The integration of artificial intelligence (AI) provides one of the most promising — and fraught — advancements in the ever-evolving landscape of the health care sector. Electronic records let physicians access patient information more easily. Phone apps and web-based tools allow users to schedule appointments and check test results online. The COVID-19 pandemic illustrated how telehealth appointments can be a crucial tool in connecting patients with doctors.
Rema Padman(opens in new window), Trustees Professor of Management Science and Healthcare Informatics at Carnegie Mellon University’s Heinz College of Information Systems and Public Policy(opens in new window), recently sat down to share some of her research and to discuss the opportunities and challenges of AI in health care.
Empowering Patients through Digital Solutions
One key application of AI in health care is the development of digital solutions that enhance health literacy — a significant but understudied challenge in health care delivery.
“A health-literate patient is really an engaged patient, and an engaged patient has better outcomes,” Padman explained. “How can we leverage these technologies and analytics to create solutions that would be informative and engaging for people to access, and simultaneously improve their knowledge about managing their conditions?”
Digital therapeutics — using software and evidence-based insights to build digital solutions that aim to bring about behavior change — is one answer. When a doctor diagnoses a patient with an illness, the treatment often includes a prescription for medication. With digital therapeutics, the doctor might also prescribe a multimedia-rich video that explains the condition and another that helps the patient understand what the medication is, exactly when and how they should take it, and what the side effects might be.
Padman said that there are several million videos on health-related topics alone on YouTube.

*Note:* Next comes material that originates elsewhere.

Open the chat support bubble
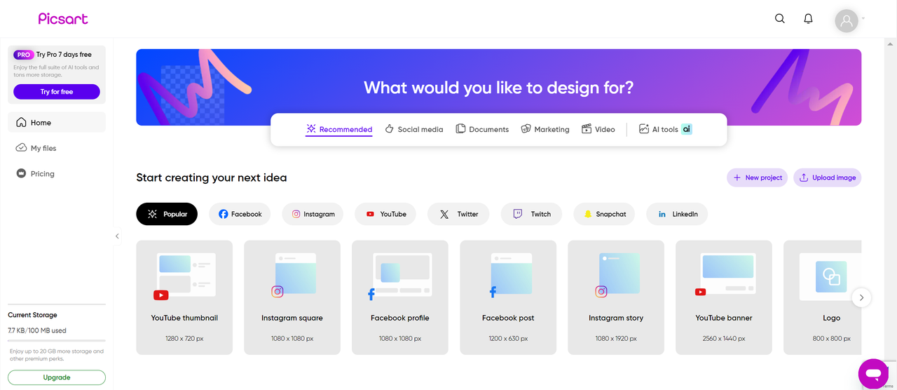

While academic medical centers and large health care organizations like the University of Pittsburgh Medical Center (UPMC), Mayo Clinic and Johns Hopkins University create reliable content, there are also examples made by laypeople with no medical training, and strong, potentially erroneous opinions about a particular illness or treatment.
Some videos, even from credible sources, might not take into consideration the specific needs of a particular population of people — such as dietary customs, nutritional needs, age, race or gender. Asking an already overtaxed doctor to sort through thousands of videos for a particular patient is unrealistic.